Codebase size is approximately 40k lines; all pipelines scale across CPU and GPU resources, with scene generation fully parallelizable.

6. Performance, Impact, and Evaluations

The Infinigen family demonstrates substantial gains in both synthetic-to-real transfer and sample efficiency due to the combinatorial diversity and realistic material/semantic distributions in its procedural scenes and objects.

• Stereo matching: RAFT-Stereo trained on Infinigen data improves zero-shot error rates and outperforms established synthetic datasets (Sceneflow, IRS, TartanAir).
• Scene layout realism: Infinigen Indoors preferred in 79.5% of MTurk pairwise comparisons over leading alternative frameworks (ProcTHOR, ATISS, SceneFormer).
• Downstream robustness: Computer vision models (e.g., ShadowFormer, U-Net for occlusion boundaries) yield superior PSNR and mAP when trained on Infinigen-generated sets.
• Robotics: Infinigen-Sim-trained policies achieve higher RL task success and improve sim-to-real door manipulation transfer.
• Real-time performance: Procedural indoor scenes run at 50–60 FPS in Omniverse on consumer RTX GPUs.

7. Limitations and Prospects

While the procedural paradigm provides theoretically infinite variation, several current limitations constrain realism and expressivity:

• The constraint language (DSL) for scene control lacks temporal and agent-centric predicates and does not yet support natural language input.
• Infinigen asset fidelity is high at the category level but does not encompass manufacturer- or brand-specific geometry or appearance.
• Physical material properties (friction, restitution) and richer articulated joint types (spherical, continuous) are not universally covered.
• Simulated annealing solvers in Infinigen Indoors can be greedy; gradient-based or learning-informed proposals are proposed areas for future work.
• Real-world annotated evaluation, richer agent pathways, and expanded integration with LLM-driven scene generation (cf.
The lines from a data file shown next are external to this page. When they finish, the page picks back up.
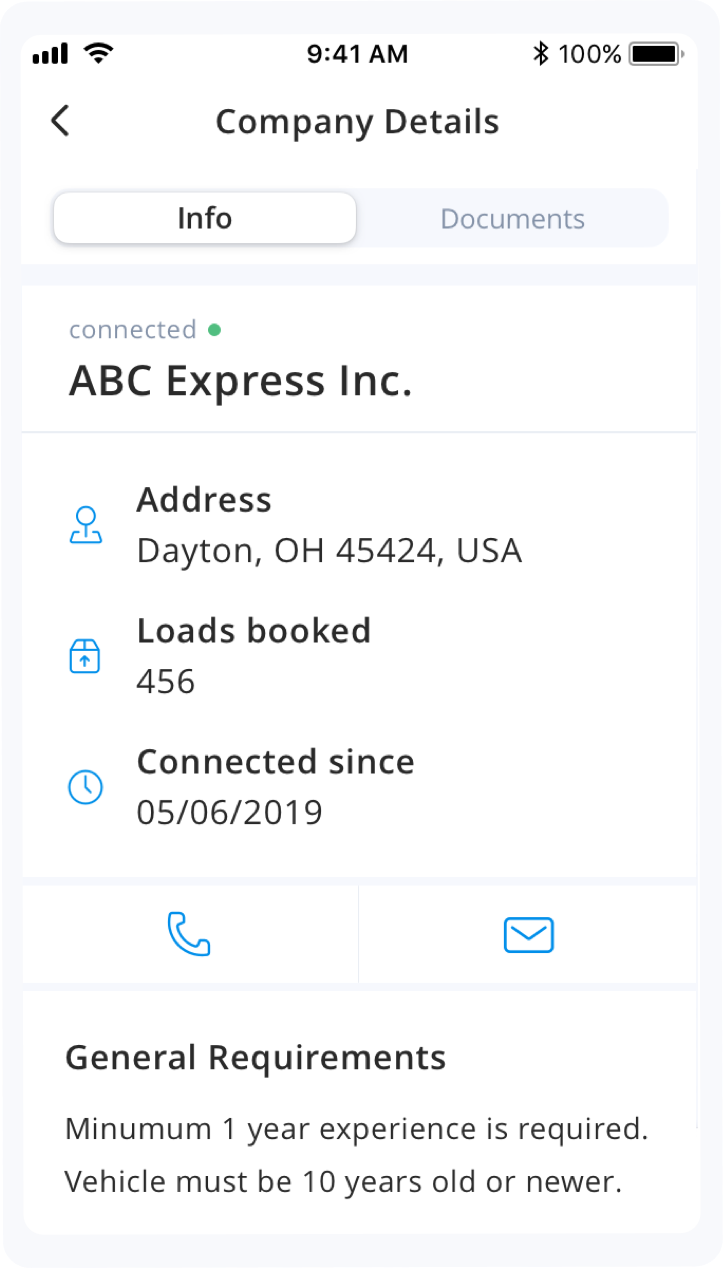Image resolution: width=724 pixels, height=1268 pixels.
Task: Tap the 05/06/2019 connected date
Action: click(230, 812)
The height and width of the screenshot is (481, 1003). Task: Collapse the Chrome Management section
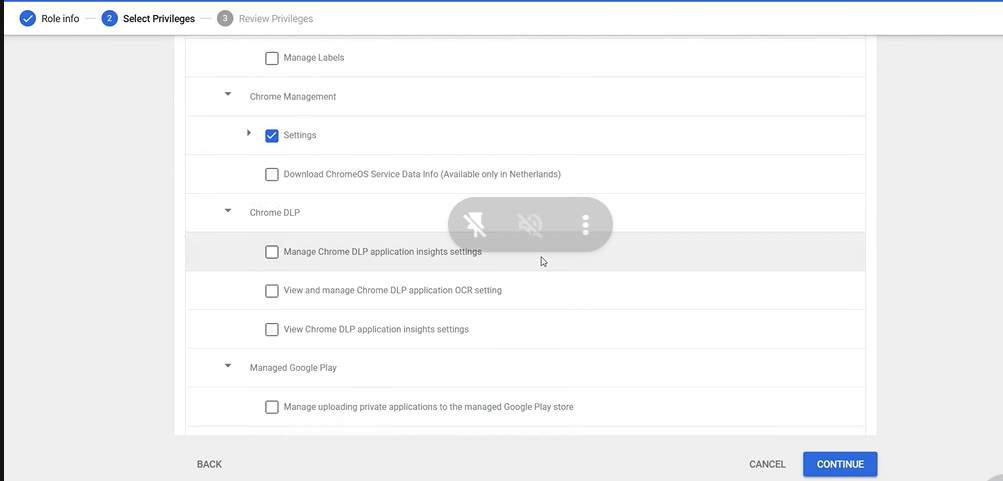(228, 96)
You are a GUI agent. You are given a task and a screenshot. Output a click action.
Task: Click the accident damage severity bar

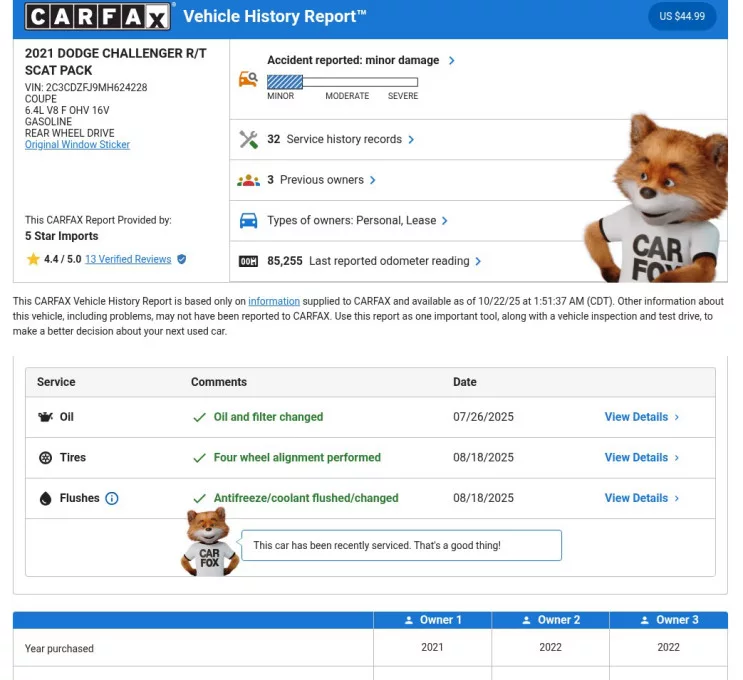tap(342, 82)
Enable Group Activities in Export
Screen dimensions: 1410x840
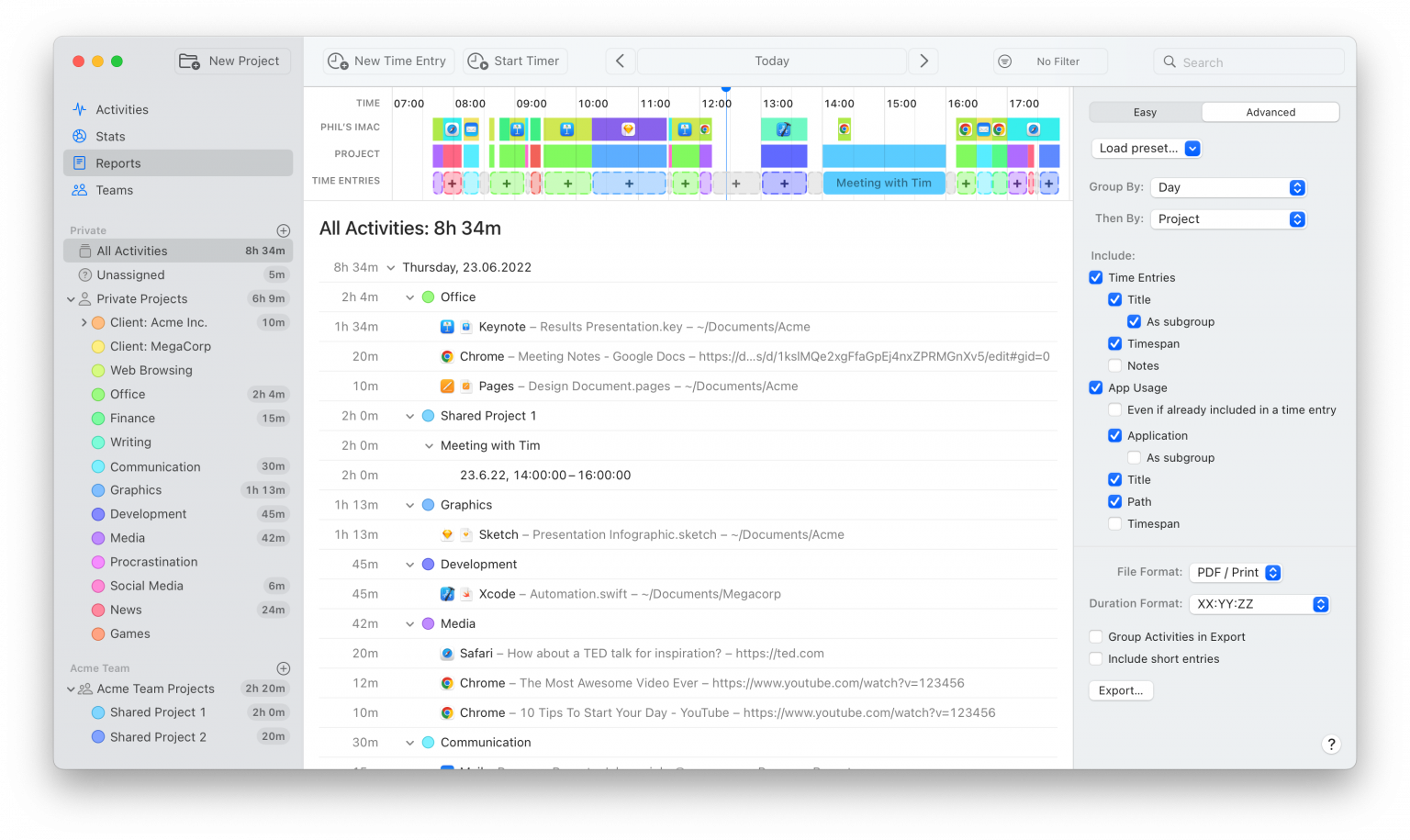1095,636
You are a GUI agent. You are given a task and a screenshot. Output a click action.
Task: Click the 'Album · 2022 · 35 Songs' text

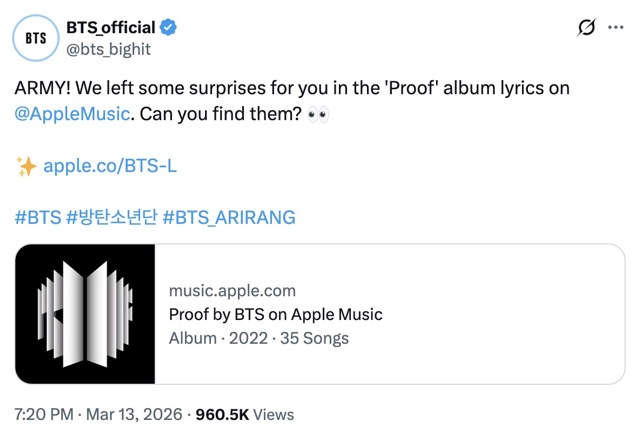pos(258,338)
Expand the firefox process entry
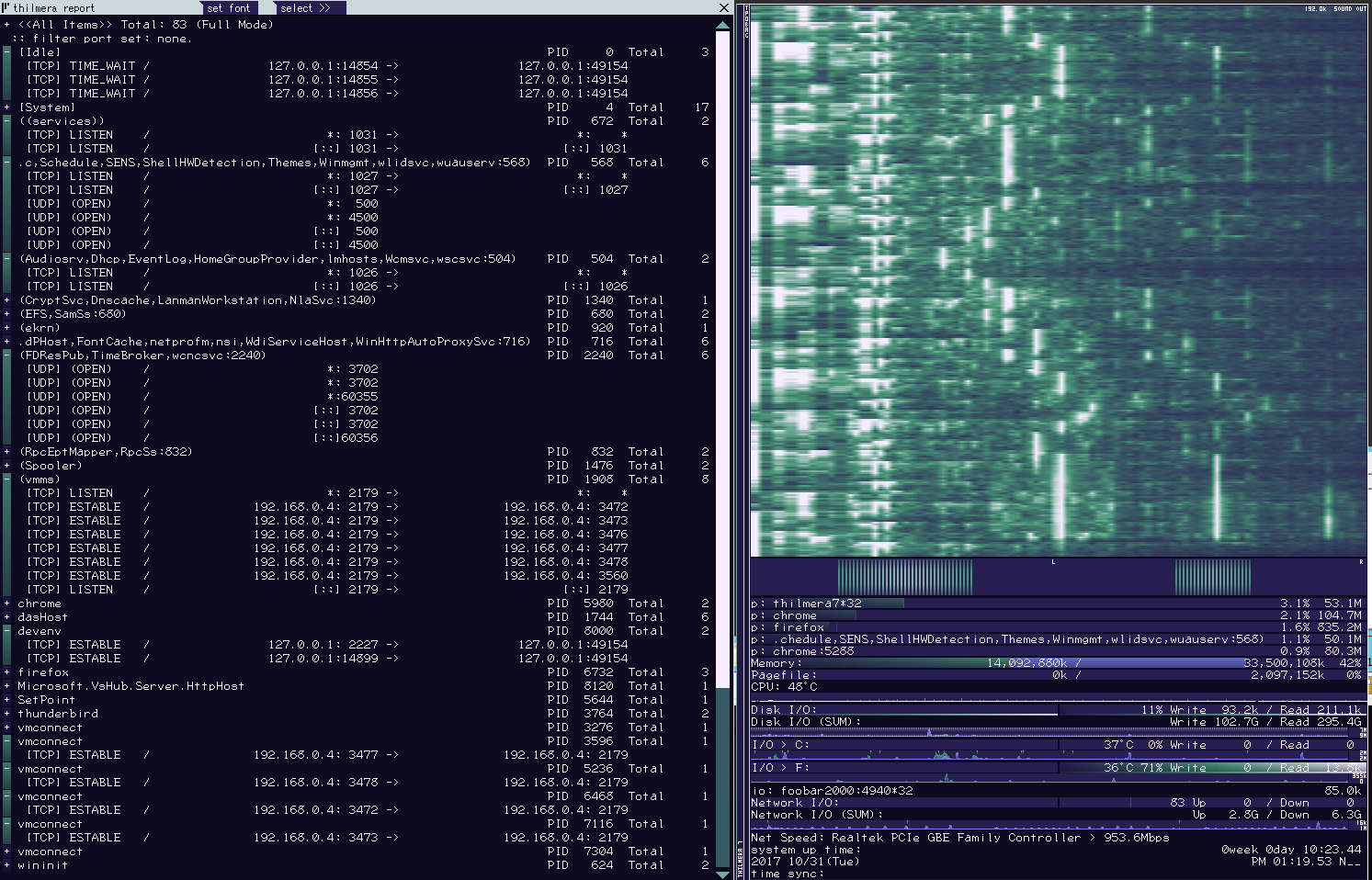The image size is (1372, 880). pos(6,672)
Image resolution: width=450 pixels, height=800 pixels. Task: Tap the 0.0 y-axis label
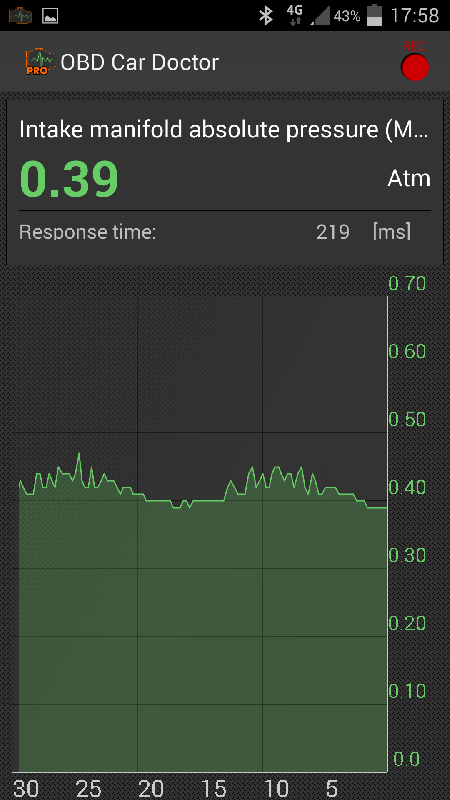(407, 759)
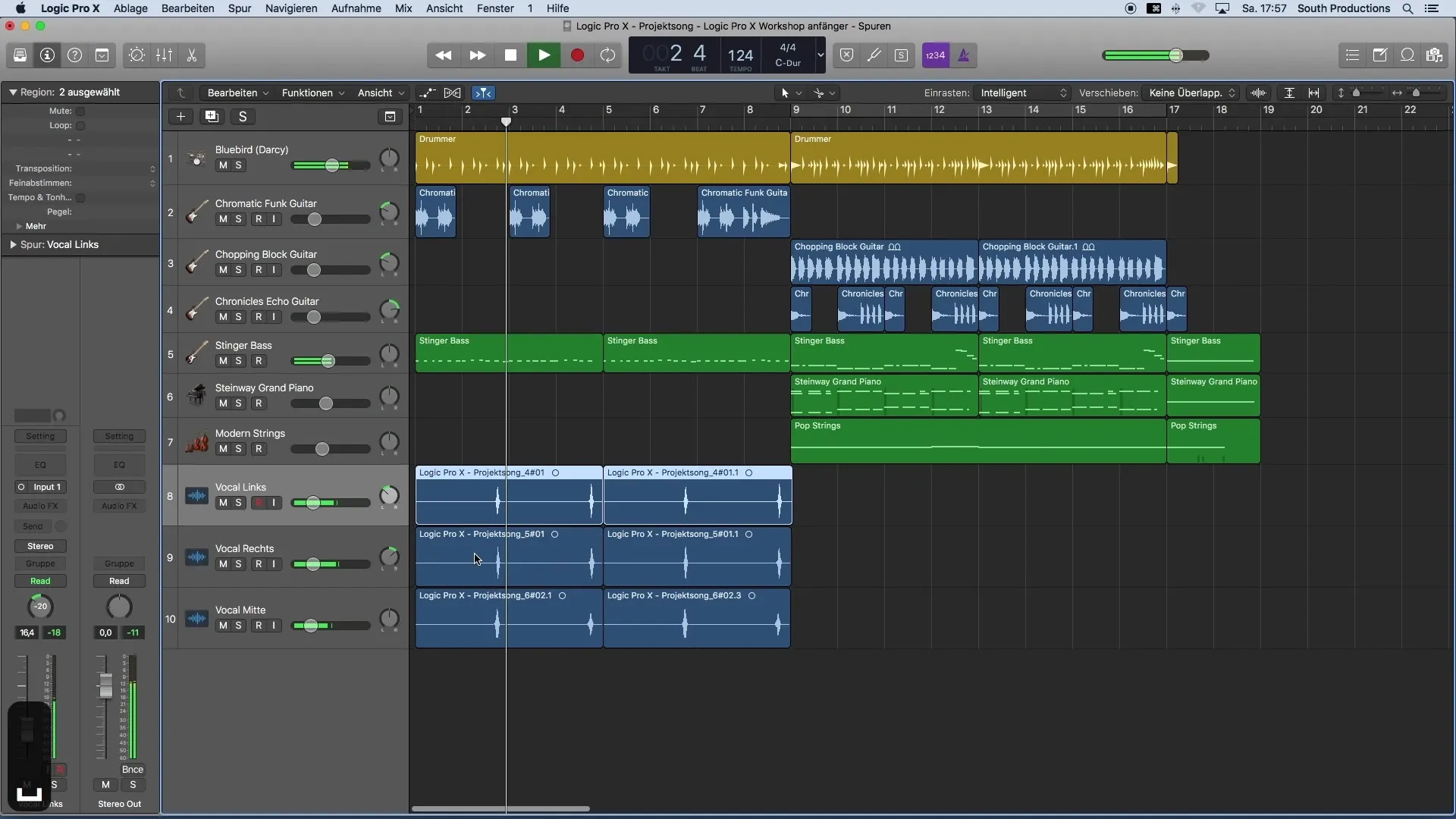Open the Ansicht menu in menu bar
Image resolution: width=1456 pixels, height=819 pixels.
coord(444,8)
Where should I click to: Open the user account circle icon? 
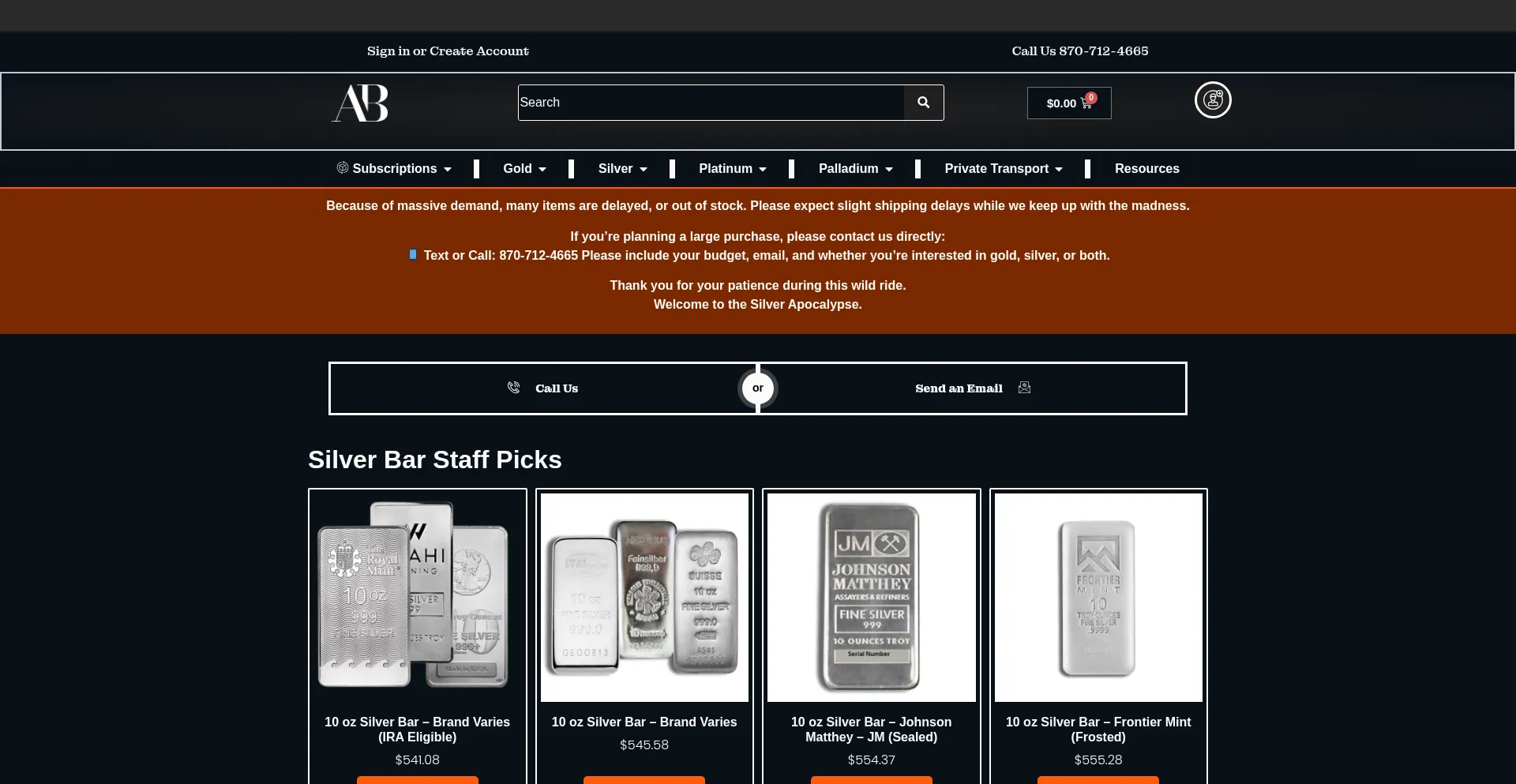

Holodeck) remain open directions.

In summary, the Infinigen System has established itself as a methodological foundation for large-scale, high-fidelity synthetic data generation in vision, robotics, and graphics, blending procedural randomness, domain-specific control languages, and scalable rendering/export infrastructures. Its extensibility, reproducible pipelines, and demonstrated impact on generalization and sim-to-real transfer represent a reference point within procedural generation research (Raistrick et al., 2023, Raistrick et al., 17 Jun 2024, Yan et al., 23 Apr 2025, Joshi et al., 15 May 2025).